Your answer should be an exact copy of the lines from the one holding "Image resolution: width=1436" to the end of the material below, pictures left out.
(The input Opens)
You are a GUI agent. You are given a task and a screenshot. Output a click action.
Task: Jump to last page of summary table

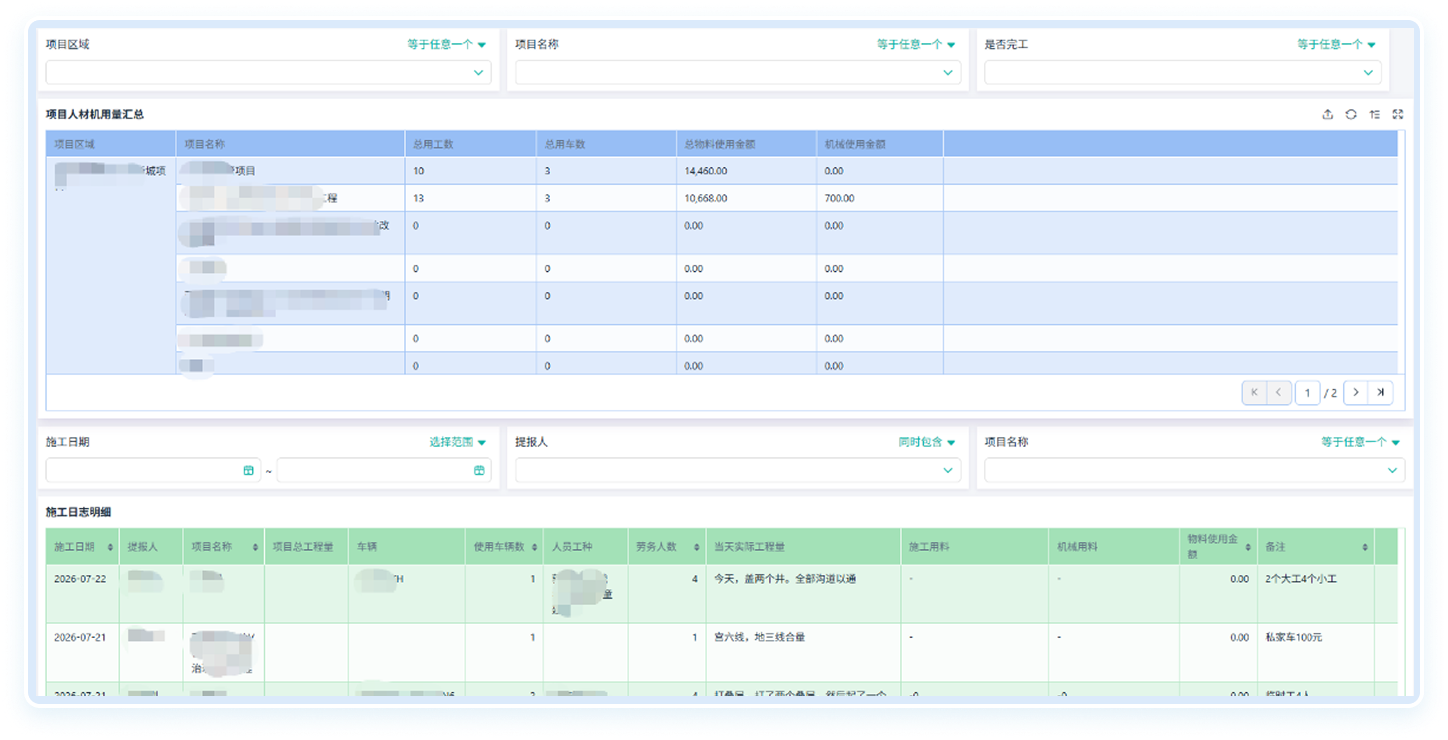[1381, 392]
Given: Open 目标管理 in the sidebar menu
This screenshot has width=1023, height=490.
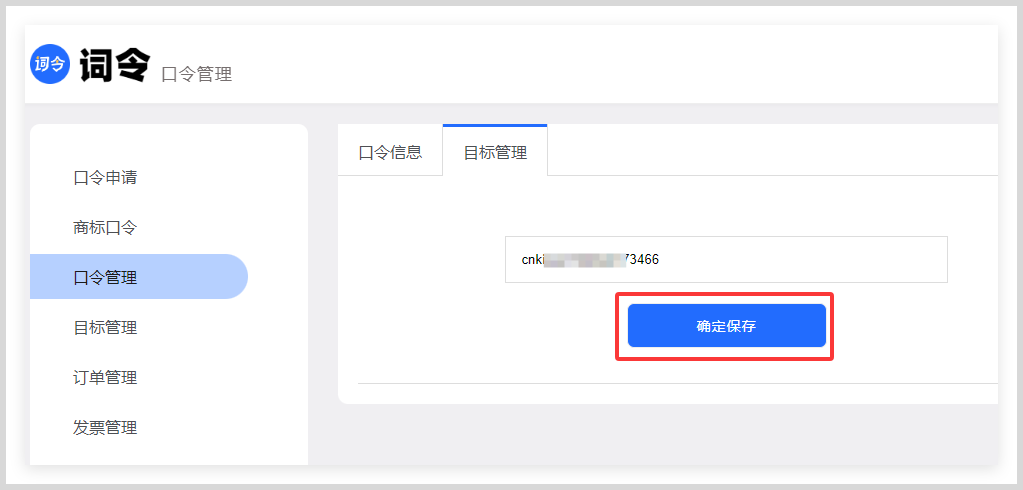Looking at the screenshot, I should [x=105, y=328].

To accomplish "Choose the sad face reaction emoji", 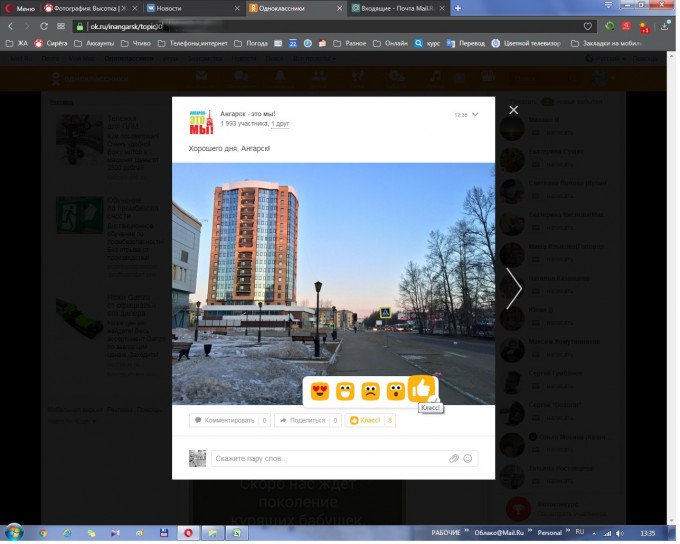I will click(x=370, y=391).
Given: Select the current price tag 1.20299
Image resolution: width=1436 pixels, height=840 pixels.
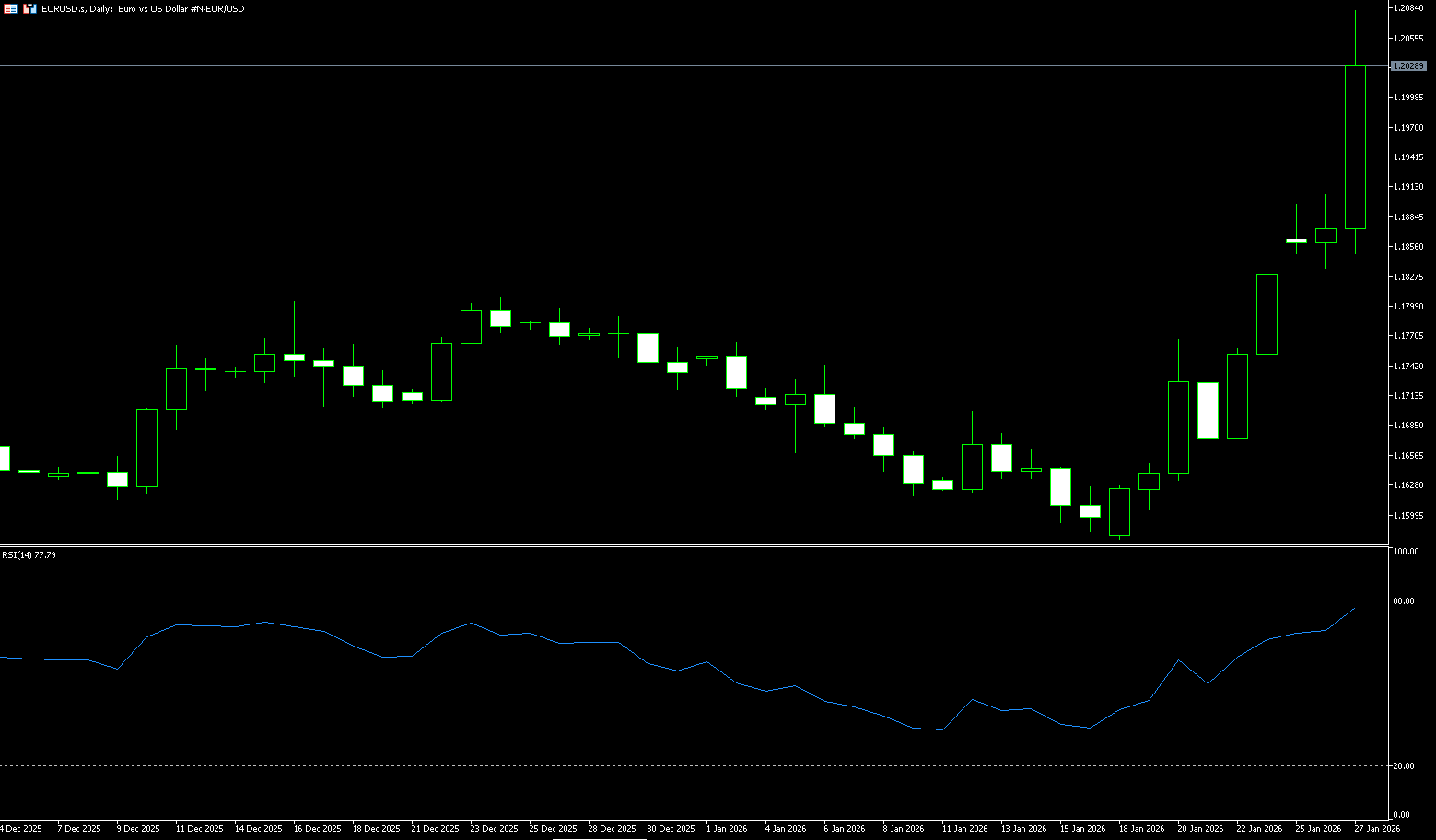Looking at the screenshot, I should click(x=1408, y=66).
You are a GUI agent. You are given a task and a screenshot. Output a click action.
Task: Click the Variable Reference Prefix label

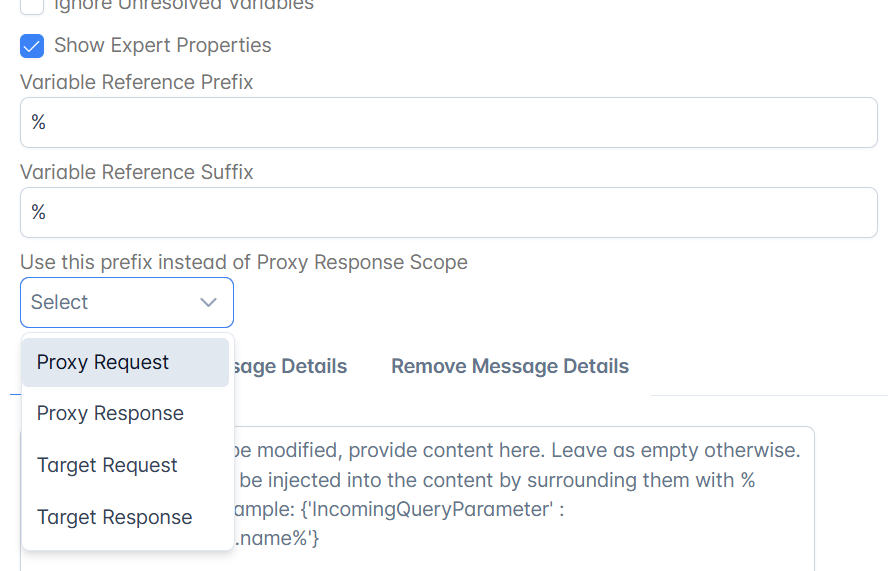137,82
(The input Closes)
== Exercise output ==
Image resolution: width=1436 pixels, height=840 pixels.
Looking at the screenshot, I should click(x=1408, y=66).
You are a GUI agent. You are given a task and a screenshot. Output a click action.
Task: Click the Variable Reference Prefix label

137,82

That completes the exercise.